The vaccine is available at its stores nationwide, including Wichita.
It comes in two forms — a shot or a nasal mist.
The Wichita Clinic has the mist available, according to Jacque Stearns, pharmacy manager for the clinic. The injection vaccine is expected to arrive within a couple weeks.
The CDC encourages everyone over the age of 6 months to get a flu shot.

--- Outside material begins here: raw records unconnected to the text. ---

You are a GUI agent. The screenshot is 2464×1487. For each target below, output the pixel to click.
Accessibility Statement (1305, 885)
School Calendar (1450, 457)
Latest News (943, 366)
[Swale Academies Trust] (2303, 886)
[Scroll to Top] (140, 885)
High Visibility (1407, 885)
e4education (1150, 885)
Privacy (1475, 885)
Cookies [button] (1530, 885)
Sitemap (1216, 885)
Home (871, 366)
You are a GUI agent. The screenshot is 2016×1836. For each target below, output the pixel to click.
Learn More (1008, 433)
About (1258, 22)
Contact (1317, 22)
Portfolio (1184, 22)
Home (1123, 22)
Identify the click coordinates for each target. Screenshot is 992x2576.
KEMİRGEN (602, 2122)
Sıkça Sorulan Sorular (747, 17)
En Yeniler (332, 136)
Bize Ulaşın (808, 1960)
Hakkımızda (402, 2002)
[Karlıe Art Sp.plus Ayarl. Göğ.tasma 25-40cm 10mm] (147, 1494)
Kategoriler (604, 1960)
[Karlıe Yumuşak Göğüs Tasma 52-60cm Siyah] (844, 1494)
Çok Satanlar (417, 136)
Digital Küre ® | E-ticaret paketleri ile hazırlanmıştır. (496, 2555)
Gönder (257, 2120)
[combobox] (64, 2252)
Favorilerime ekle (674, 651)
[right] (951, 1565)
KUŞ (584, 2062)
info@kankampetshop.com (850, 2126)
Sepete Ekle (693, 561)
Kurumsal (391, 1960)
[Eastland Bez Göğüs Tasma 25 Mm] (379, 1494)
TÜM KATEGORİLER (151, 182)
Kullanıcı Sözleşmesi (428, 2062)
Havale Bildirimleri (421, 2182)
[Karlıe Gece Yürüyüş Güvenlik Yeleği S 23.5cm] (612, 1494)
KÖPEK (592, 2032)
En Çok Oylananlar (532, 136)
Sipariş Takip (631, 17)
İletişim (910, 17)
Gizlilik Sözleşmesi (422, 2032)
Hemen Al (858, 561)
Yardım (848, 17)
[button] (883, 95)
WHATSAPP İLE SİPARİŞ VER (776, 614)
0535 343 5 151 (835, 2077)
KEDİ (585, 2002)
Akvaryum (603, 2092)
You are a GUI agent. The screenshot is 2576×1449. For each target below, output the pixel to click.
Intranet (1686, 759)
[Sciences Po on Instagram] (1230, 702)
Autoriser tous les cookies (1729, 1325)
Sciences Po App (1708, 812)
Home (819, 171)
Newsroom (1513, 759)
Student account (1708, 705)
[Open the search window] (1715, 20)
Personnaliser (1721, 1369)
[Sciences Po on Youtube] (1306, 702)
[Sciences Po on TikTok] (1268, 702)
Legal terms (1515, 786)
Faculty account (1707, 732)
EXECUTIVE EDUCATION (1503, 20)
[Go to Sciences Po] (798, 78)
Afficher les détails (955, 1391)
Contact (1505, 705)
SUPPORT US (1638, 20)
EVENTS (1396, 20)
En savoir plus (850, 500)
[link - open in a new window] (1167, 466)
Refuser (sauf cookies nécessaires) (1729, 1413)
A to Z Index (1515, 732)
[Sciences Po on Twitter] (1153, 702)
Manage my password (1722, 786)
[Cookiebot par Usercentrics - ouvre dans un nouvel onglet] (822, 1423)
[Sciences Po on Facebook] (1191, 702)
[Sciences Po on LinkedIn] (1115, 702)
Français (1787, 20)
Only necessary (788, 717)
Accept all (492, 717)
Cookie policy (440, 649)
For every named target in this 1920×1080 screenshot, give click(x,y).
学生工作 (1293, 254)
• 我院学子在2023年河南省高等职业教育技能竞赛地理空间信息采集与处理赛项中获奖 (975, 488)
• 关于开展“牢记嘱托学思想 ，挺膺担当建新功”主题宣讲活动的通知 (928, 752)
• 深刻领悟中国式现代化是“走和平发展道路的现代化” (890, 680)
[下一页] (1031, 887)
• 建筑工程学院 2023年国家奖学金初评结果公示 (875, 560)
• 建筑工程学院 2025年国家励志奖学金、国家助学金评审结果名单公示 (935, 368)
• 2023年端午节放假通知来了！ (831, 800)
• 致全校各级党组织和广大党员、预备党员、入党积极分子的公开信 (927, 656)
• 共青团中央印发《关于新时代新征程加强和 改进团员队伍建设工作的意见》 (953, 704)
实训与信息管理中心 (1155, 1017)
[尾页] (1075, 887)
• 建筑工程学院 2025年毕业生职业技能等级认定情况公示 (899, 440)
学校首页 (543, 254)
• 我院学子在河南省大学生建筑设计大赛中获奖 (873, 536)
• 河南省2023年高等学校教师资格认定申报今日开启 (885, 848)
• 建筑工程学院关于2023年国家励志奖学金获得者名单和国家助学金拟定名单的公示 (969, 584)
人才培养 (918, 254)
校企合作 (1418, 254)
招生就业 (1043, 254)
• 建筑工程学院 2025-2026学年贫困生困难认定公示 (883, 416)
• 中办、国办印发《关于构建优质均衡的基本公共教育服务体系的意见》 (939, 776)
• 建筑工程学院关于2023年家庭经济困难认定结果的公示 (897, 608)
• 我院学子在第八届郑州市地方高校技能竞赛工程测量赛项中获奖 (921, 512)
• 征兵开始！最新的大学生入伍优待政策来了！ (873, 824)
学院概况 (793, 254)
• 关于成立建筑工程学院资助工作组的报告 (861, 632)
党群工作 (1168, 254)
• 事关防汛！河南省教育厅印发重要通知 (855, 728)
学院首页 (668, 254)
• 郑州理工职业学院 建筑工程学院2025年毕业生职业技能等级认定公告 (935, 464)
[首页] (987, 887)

Officials say it's especially important that the following groups get vaccinated either because they are at high risk of having serious flu-related complications or because they live with or care for people at high risk for developing flu-related complications:
* Pregnant women
* Children younger than 5, but especially children younger than 2
* People 50 and older
* People of any age with certain chronic medical conditions
* People who live in nursing homes and other long-term care facilities
* People who live with or care for those at high risk for complications from flu including health care workers, household contacts of people at high risk for complications from the flu, and household contacts and out-of-home caregivers of children younger than six months.